**WRITTEN INSTRUCTION**. Rewrite all of the items below, changing every "row" to "line" and keeping everything else the same. Omit the pictures from your answer.

**SUPPLIED RECORDS**.
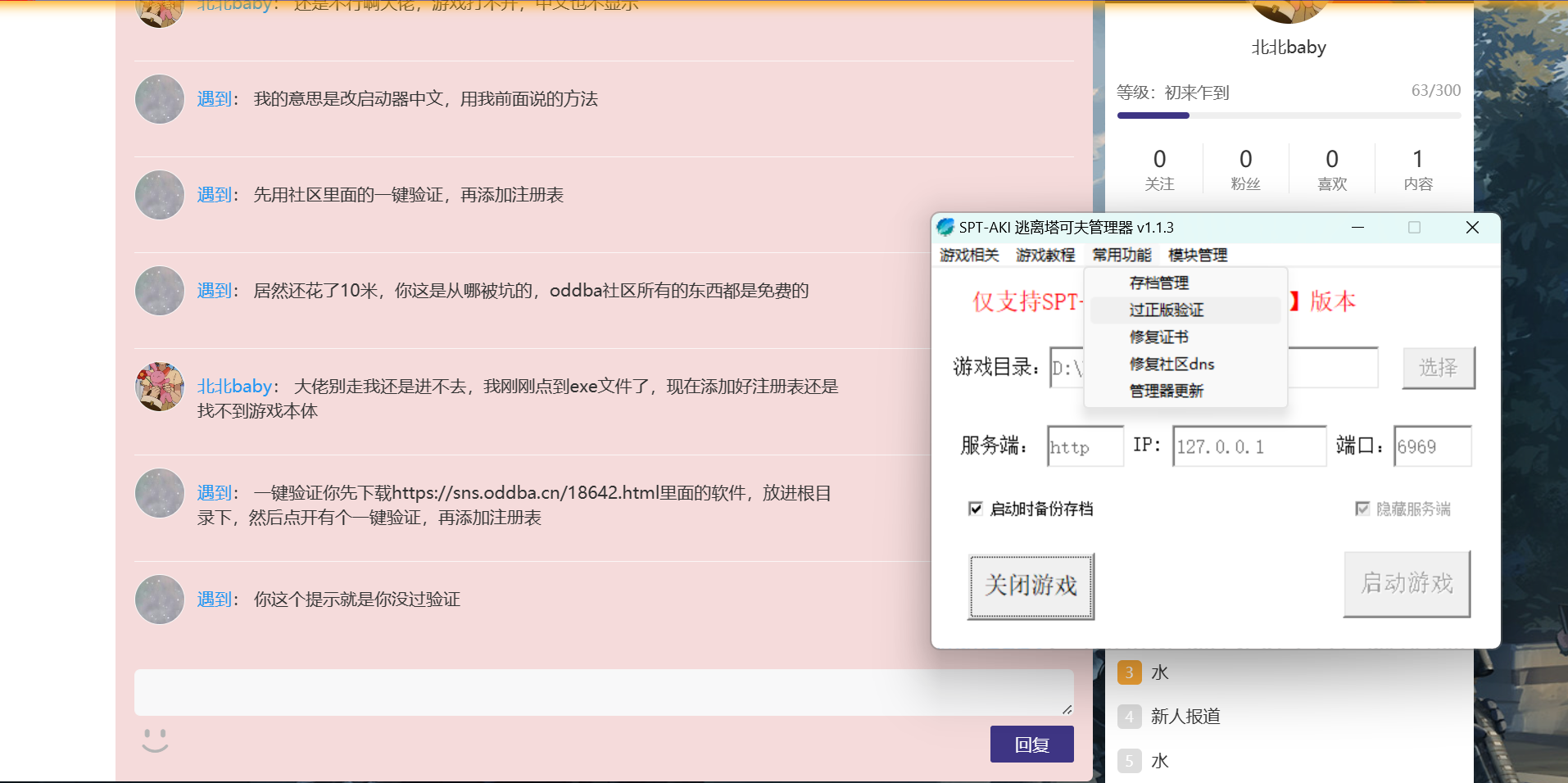This screenshot has height=783, width=1568.
Task: Click 北北baby's avatar in the comment
Action: pos(159,387)
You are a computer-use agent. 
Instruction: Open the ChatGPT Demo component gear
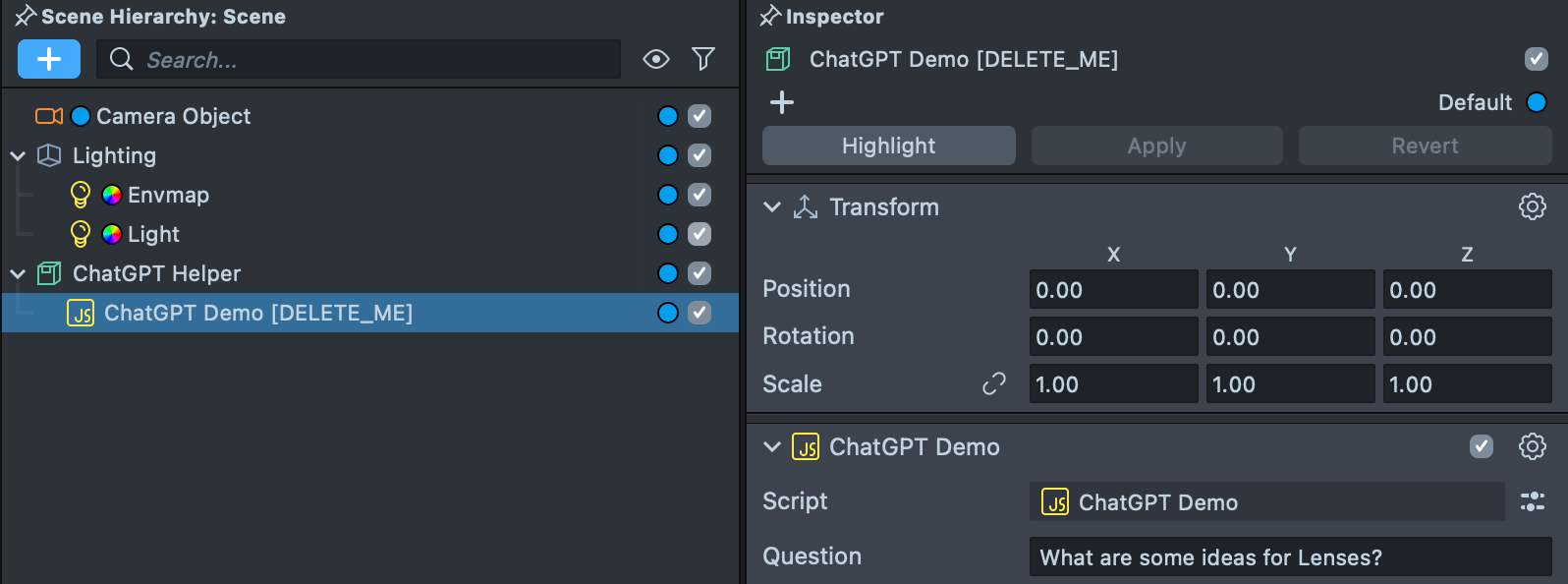click(x=1533, y=446)
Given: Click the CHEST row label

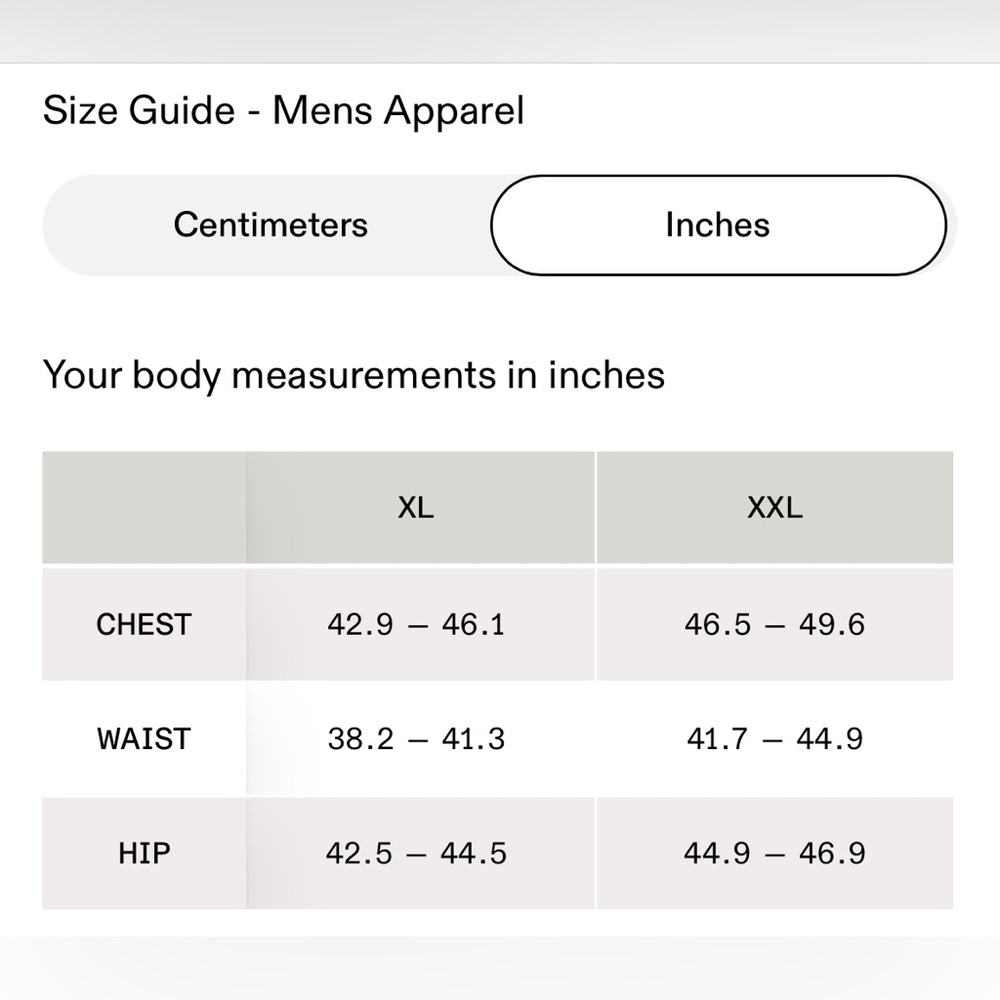Looking at the screenshot, I should [144, 624].
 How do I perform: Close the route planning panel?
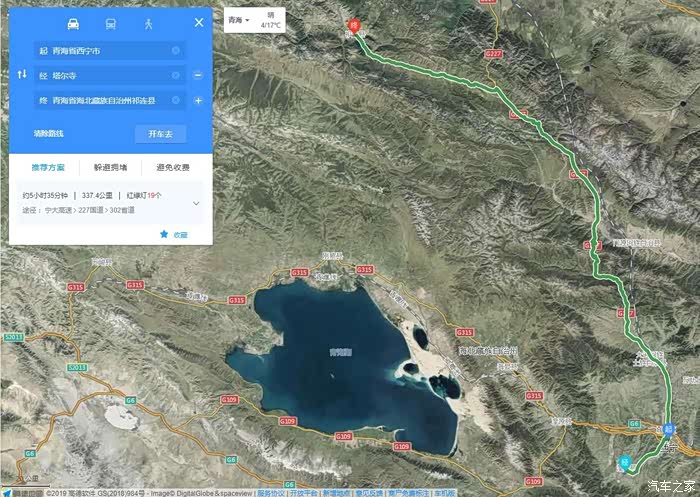coord(198,22)
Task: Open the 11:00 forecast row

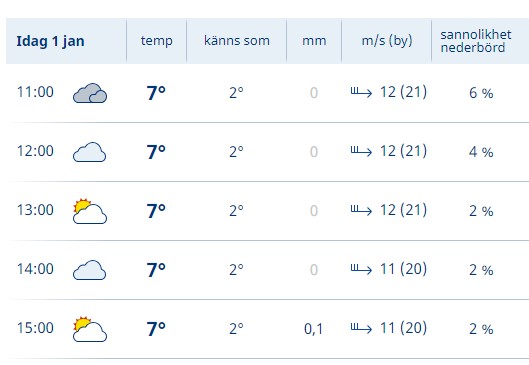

**WRITTEN REPLY**.
This screenshot has height=783, width=1568.
Task: Click 北北baby's avatar in the comment
Action: pos(159,387)
You are a computer-use agent. 
Instruction: Open the ChatGPT Demo component gear
click(x=1533, y=446)
Given: Click the CHEST line label

Looking at the screenshot, I should [144, 624].
 How do I perform: Close the route planning panel?
coord(198,22)
Task: Open the 11:00 forecast line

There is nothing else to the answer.